** Task inputs **
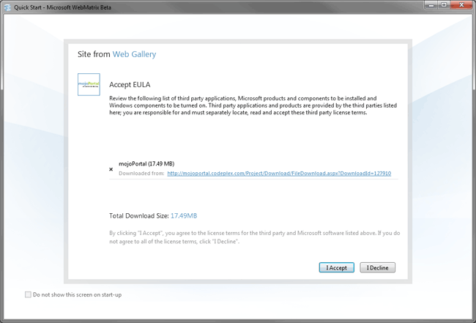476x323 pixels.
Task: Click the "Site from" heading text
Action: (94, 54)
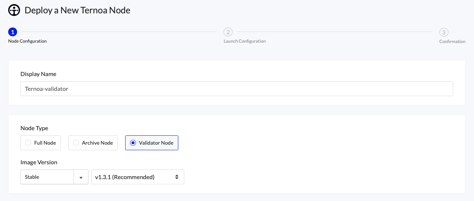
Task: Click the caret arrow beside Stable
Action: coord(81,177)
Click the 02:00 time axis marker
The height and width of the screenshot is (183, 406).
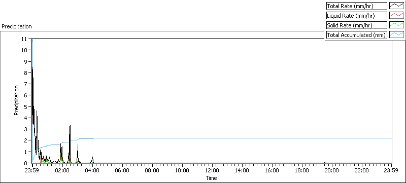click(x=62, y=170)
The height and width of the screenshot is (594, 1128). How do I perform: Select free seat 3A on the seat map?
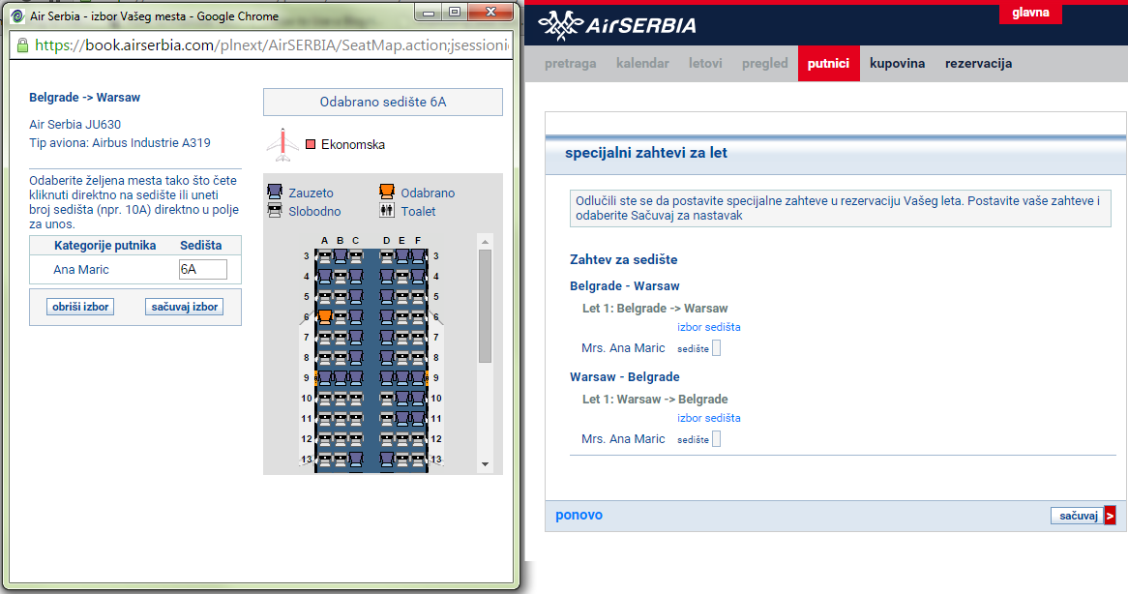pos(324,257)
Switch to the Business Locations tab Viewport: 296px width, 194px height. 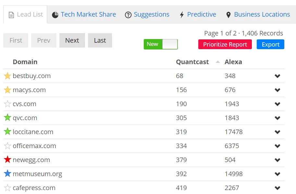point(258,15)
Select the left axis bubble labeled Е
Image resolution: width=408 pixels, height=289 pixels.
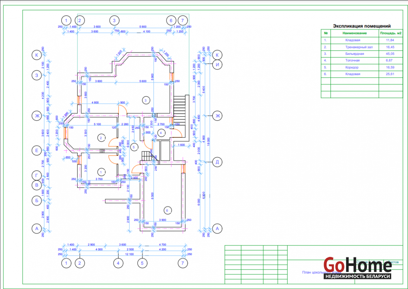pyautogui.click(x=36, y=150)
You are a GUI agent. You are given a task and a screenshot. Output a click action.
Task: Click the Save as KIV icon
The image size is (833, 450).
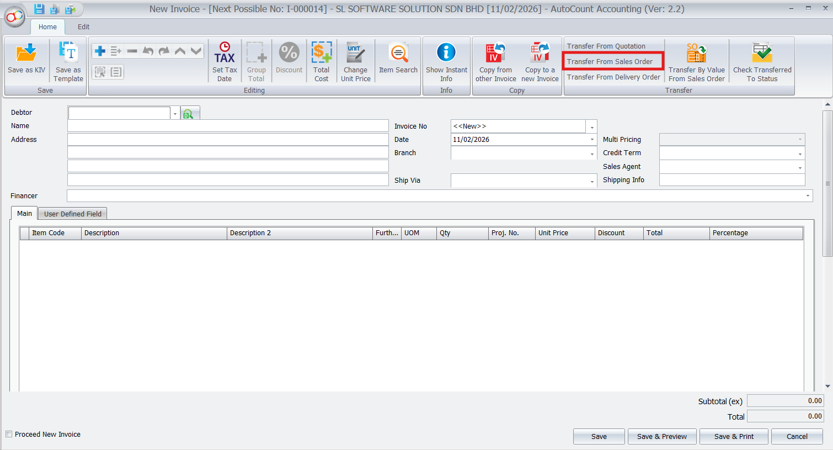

** What you will do **
Go line by line through the records and copy those that contain the word "axis".

** Result of this task **
Click the 02:00 time axis marker
Select the left axis bubble labeled Е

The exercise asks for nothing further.